REQUIRED WORK:
List every year or span of years given in the passage on the Voynich Manuscript and the Copiale Cipher.

TEXT UNDER STUDY:
◇ ◇ ◇ ◇

It's unlikely that the manuscript is a
hoax, since the "letters" it is written in follow the statistical rules of a language. In particular, Zipf's Law of word frequency is obeyed. What adds to the mystery are the many hand-drawn illustrations, mostly of botanical objects, that accompany the text (see figure).

Portion of page 176 of the Voynich Manuscript

A portion of page 176 of the Voynich Manuscript.
(Via Wikimedia Commons).

The dating of the manuscript has been certain since 2009, when a team of physicists from the University of Arizona used an accelerator mass spectrometer in a radiocarbon dating of the book vellum. Their experimentally determined date was in the range 1404 to 1438, or the early Renaissance.[3] It wasn't possible to date the inks by radiocarbon techniques, since they're inorganic, but other studies have indicated that the ink was applied to fresh vellum.

The Voynich Manuscript is not the only manuscript rendered in a secret code. Another, more recent manuscript is the
Copiale Cipher, a 105 page volume of about 75,000 characters, dated to about 1760-1780.[4] The writing is rendered in 90 different characters that include Roman and Greek letters and abstract symbols (see figure).

portion of page 76

A portion of page 76 of the Copiale Cipher.
(Via The Copiale Cipher Web Site by Kevin Knight, Beáta Megyesi and Christiane Schaefer).

◇ ◇ ◇ ◇

SOURCE DATA:
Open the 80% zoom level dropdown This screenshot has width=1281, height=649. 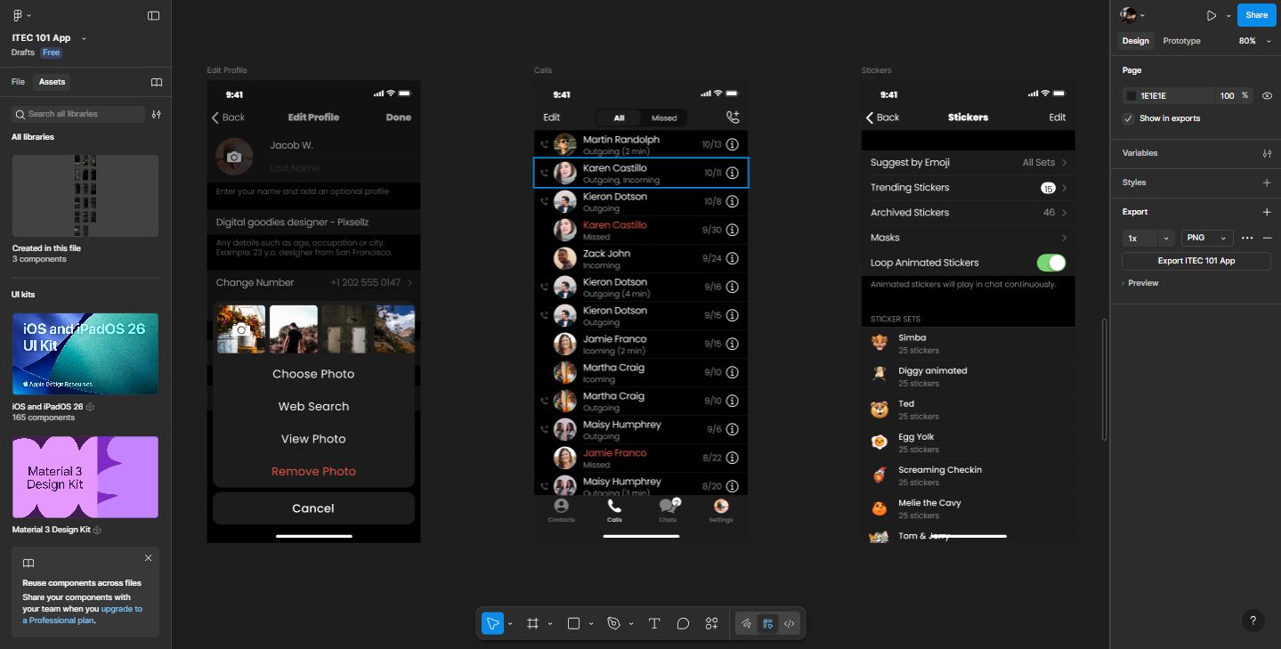(x=1254, y=41)
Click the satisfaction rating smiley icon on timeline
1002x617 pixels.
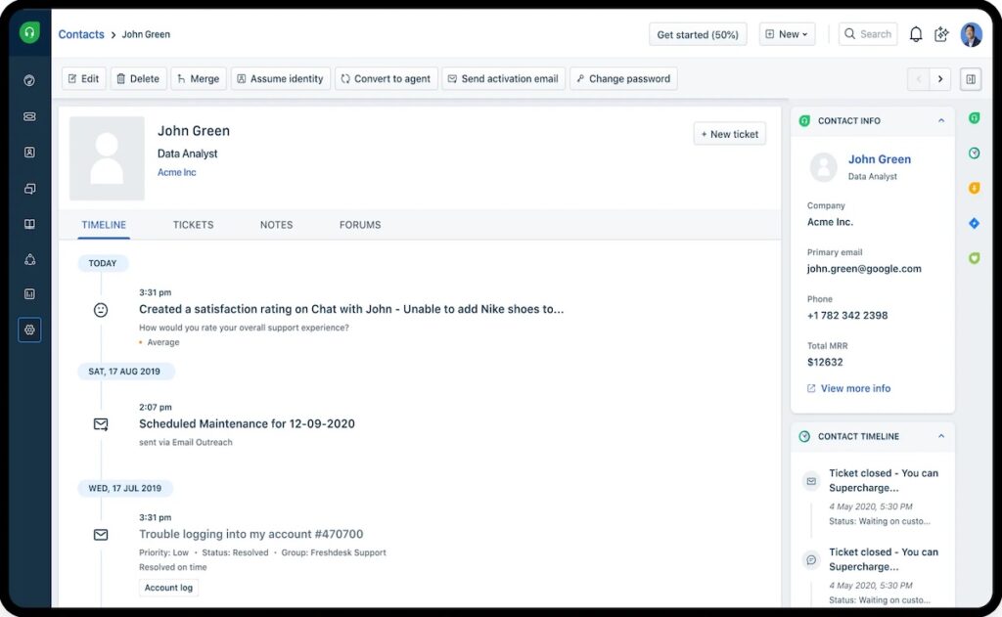(100, 309)
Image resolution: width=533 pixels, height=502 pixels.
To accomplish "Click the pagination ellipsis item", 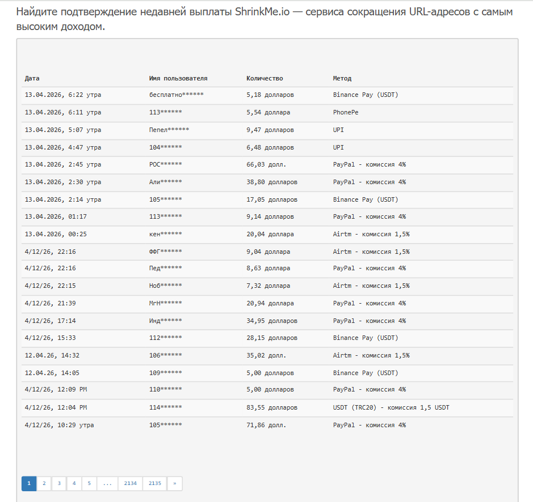I will [107, 483].
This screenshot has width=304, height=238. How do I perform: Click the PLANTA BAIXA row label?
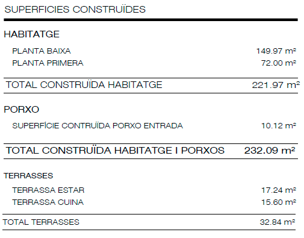42,51
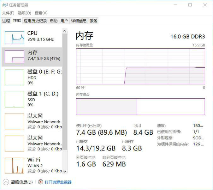Open the Options (选项) menu
Image resolution: width=213 pixels, height=190 pixels.
coord(24,13)
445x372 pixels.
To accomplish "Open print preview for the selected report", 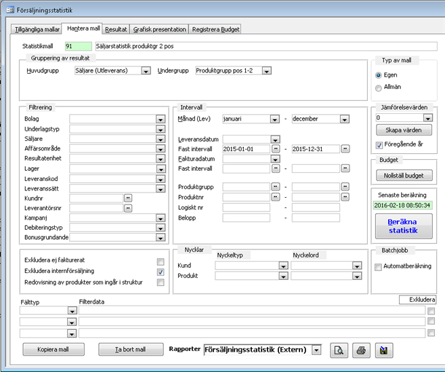I will 338,350.
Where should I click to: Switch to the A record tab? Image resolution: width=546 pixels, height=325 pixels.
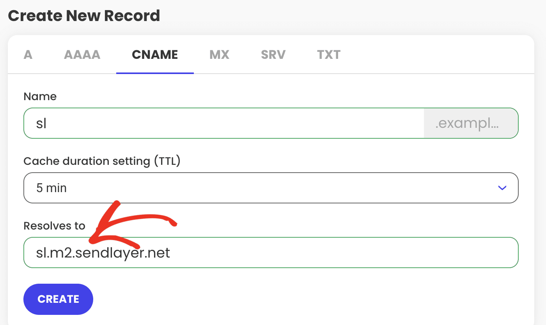[28, 55]
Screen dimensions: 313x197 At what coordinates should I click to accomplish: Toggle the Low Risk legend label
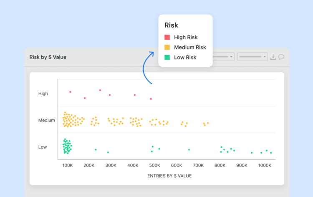click(185, 58)
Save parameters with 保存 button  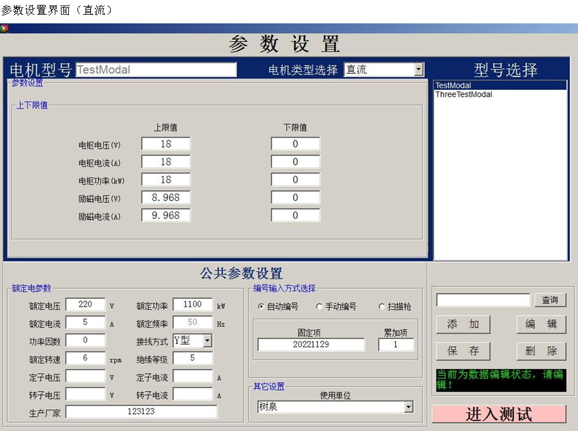tap(462, 351)
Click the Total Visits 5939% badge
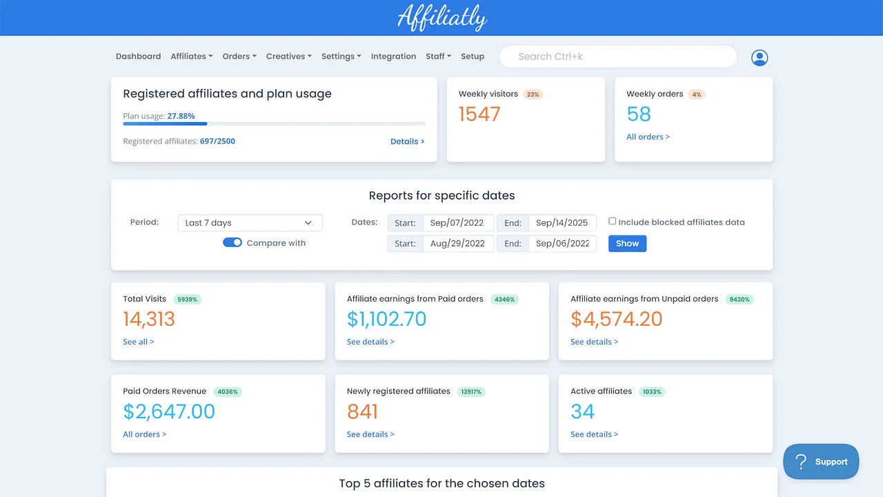The width and height of the screenshot is (883, 497). click(187, 300)
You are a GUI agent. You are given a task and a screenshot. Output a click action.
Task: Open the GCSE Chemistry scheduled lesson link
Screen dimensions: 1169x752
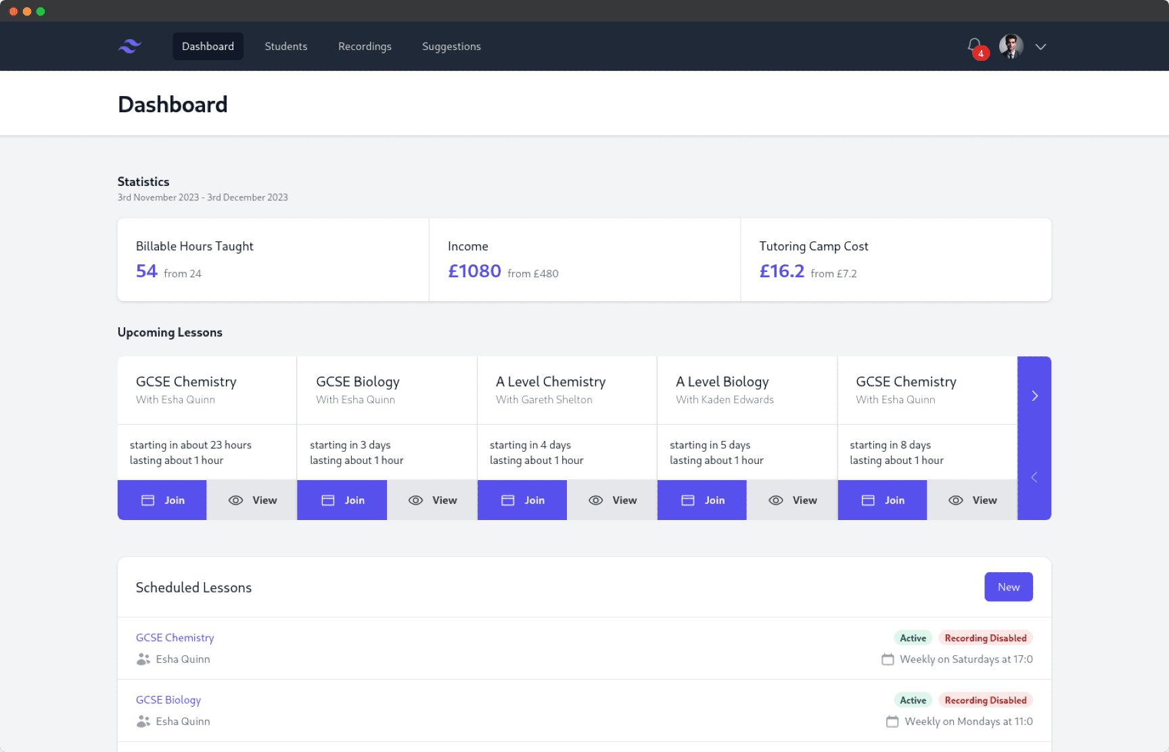click(x=175, y=638)
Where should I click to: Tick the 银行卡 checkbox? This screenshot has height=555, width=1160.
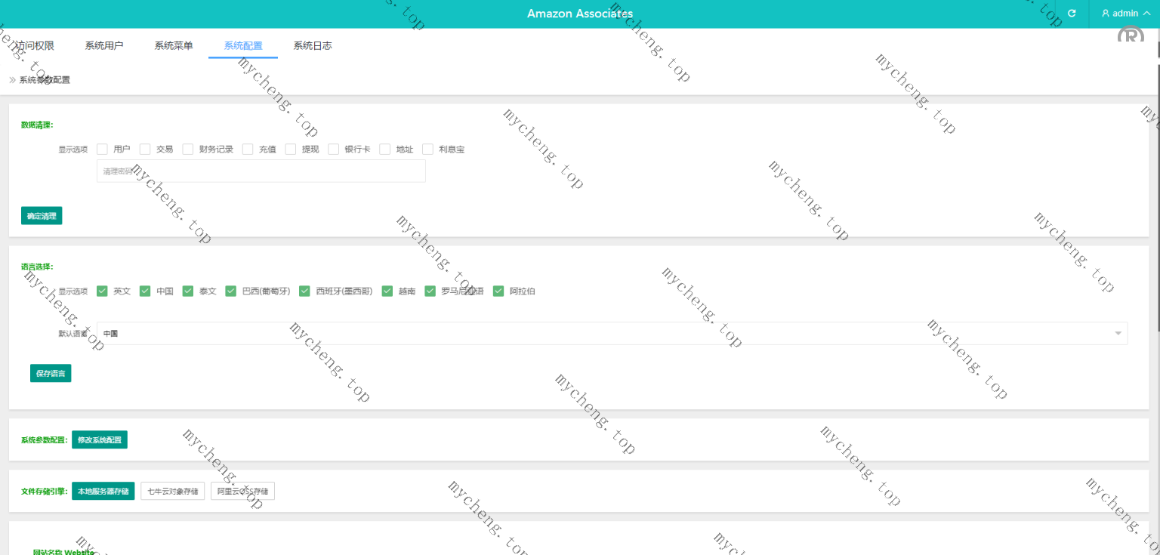[334, 150]
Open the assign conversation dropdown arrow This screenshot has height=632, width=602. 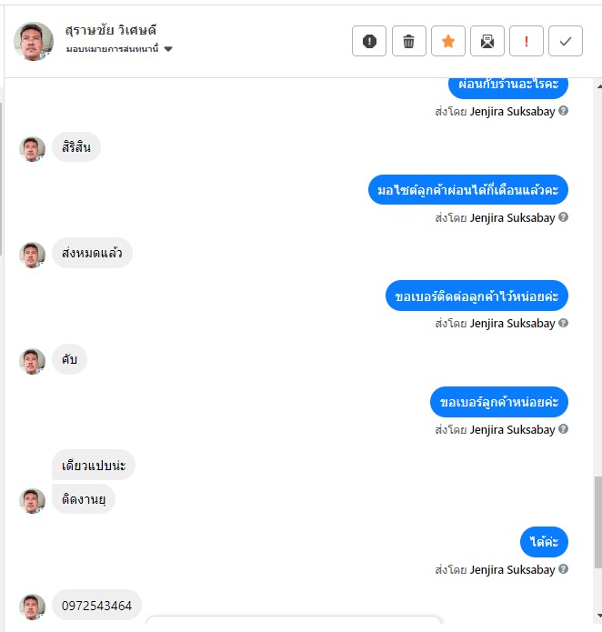(x=168, y=49)
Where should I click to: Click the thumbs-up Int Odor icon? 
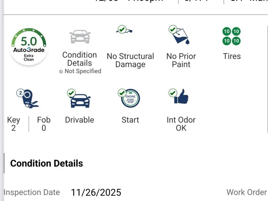click(x=180, y=98)
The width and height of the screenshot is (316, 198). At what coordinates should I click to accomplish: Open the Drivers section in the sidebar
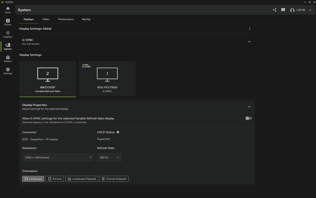click(x=7, y=22)
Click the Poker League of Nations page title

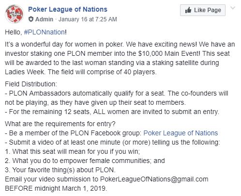pyautogui.click(x=68, y=9)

◇ ◇ ◇ ◇

RESULT OF THIS EXERCISE:
- 2009
- 1404 to 1438
- 1760-1780